Hate and hope in a post-pandemic world for Asian Americans: A talk with advocate Linda Akutagawa

Linda Akutagawa

The COVID-19 pandemic has forced the world into a new reality – one filled with masks, semi-periodic lockdowns, and Zoom calls. But for Asian Americans, hate and prejudice was added to the mix by populists and nationalists slapping an Asian veneer on the coronavirus.

Linda Akutagawa, President and CEO of Los Angeles-based LEAP (Leadership Education for Asian Pacifics) and a board member of the Asian Pacific Policy and Planning Council (A3PCON), one of the three co-founding organizations of Stop AAPI Hate, believes that having Asian leaders who understand exactly what Asians are going through in a time of increased anti-Asian hate is not only important, it’s critical.

“Somebody who looks like you has a different level of understanding than somebody who may consider themselves an ally,” Akutagawa said.

The need for that understanding is urgent.

On May 27 this year, Stop AAPI Hate, Brigham and Women’s Hospital, and the Asian American Psychological Association released a report stating that Asian Americans who have experienced racism are more stressed by anti-Asian hate than the pandemic itself, showcasing symptoms of depression, anxiety, stress, and even PTSD. https://stopaapihate.org/press-statement-mental-health-report/

Amidst the trauma and hurt generated by anti-Asian hate, Akutagawa sees a couple of silver linings,

First, despite the unfortunate situation, more Asians are claiming their heritage.

“[Anti-Asian hate] has helped Asian Americans either connect or reconnect with their Asian identity. And it’s not just in the US, but globally,” Akutagawa said.

This means that there will be more people who are more vocal about Asian issues and therefore capturing the attention of corporate America, policymakers, and the media.

“Attention [has been] raised on our communities. And if anything, it has actually spurred corporate America to really think about what they are doing to support Asian American communities,” she said. 
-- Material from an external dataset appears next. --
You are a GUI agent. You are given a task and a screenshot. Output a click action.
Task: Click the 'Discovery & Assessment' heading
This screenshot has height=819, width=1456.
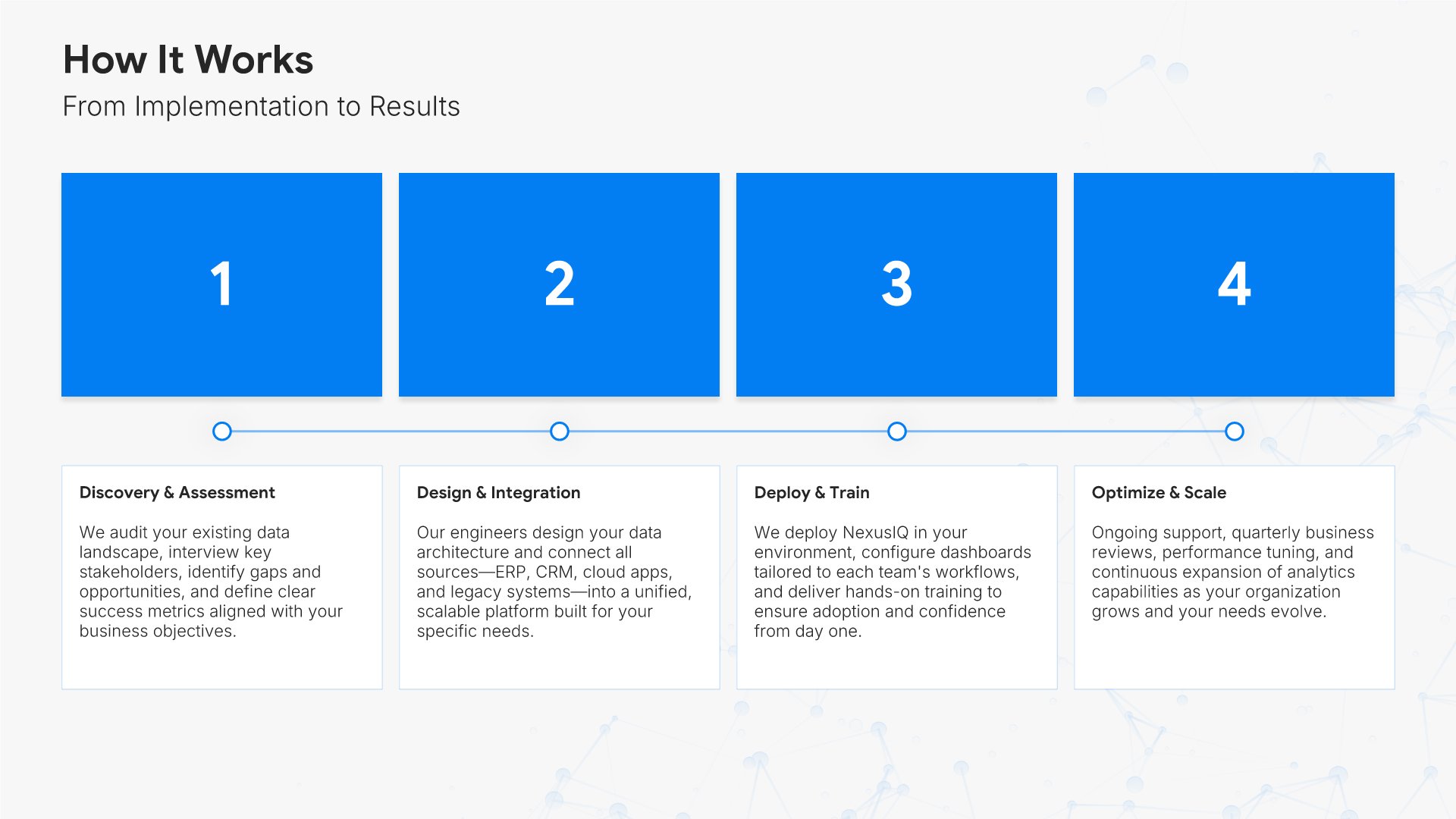[177, 493]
Akutagawa added, “we’re no longer seen as just the Model Minority living the perfect life with no problems. Let’s hope this isn’t a flash in the pan for us that once the media attention has moved on and everyone forgets that this ever happened.”
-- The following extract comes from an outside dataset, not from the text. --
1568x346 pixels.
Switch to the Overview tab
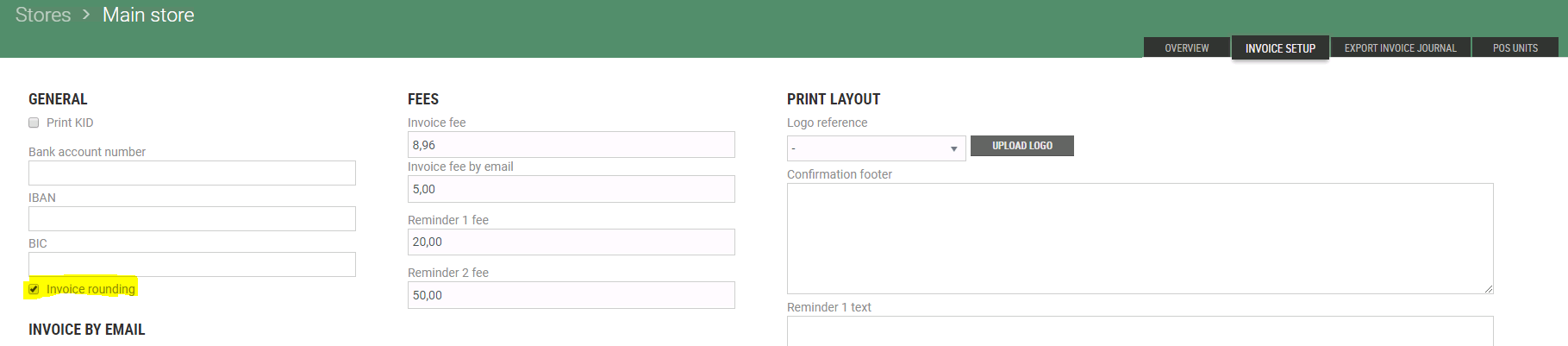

The media and especially Asian American journalists can, and have been, instrumental in ensuring the attention doesn’t fade. https://abc7chicago.com/our-america-asian-voices-aapi-dion-lim-documentary/10574964/

“It’s great to see many celebrities and business leaders stepping up and voicing their support for stop AAPI hate, however, the reality is that discrimination and hate will not disappear overnight. Asian journalists play an important role in telling and sharing the Asian community’s stories. We need to build a sustainable movement of education and awareness to support a vision to eradicate racial discrimination and hate,” Akutagawa said.